╔══

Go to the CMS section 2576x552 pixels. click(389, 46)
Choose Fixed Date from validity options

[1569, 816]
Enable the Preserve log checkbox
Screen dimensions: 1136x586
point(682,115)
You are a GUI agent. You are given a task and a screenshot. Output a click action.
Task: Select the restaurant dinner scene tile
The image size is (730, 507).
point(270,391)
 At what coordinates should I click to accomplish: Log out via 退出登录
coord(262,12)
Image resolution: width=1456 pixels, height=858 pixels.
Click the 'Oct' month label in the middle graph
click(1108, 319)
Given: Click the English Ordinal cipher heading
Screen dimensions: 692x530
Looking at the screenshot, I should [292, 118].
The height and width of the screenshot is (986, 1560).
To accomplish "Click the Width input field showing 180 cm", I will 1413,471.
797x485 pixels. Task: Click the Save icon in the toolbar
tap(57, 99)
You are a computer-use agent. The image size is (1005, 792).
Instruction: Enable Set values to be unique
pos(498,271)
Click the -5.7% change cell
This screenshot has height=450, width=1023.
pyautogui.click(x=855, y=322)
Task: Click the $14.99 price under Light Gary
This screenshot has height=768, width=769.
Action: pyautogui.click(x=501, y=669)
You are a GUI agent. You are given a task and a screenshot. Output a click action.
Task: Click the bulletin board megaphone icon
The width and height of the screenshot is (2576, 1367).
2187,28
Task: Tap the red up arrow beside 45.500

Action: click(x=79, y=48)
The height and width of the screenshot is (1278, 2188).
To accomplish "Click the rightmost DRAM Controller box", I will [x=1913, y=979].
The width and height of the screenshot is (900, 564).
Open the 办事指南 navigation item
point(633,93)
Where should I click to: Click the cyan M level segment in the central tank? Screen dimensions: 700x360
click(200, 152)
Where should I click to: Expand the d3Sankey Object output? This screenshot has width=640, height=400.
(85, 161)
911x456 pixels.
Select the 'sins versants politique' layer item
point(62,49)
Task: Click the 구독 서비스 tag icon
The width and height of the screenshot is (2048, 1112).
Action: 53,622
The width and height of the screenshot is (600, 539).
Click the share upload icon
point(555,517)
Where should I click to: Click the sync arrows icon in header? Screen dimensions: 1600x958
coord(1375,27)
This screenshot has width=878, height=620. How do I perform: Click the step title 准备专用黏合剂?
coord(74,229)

╚══

THE PROBLEM: Copy out the lines from the one containing "The height and width of the screenshot is (986, 1560)." through the one containing "pyautogui.click(x=855, y=322)", both included, exactly as they appear.

ANSWER TO THE TASK:
The height and width of the screenshot is (986, 1560).
To accomplish "Click the Width input field showing 180 cm", I will 1413,471.
797x485 pixels. Task: Click the Save icon in the toolbar
tap(57, 99)
You are a computer-use agent. The image size is (1005, 792).
Instruction: Enable Set values to be unique
pos(498,271)
Click the -5.7% change cell
This screenshot has height=450, width=1023.
pyautogui.click(x=855, y=322)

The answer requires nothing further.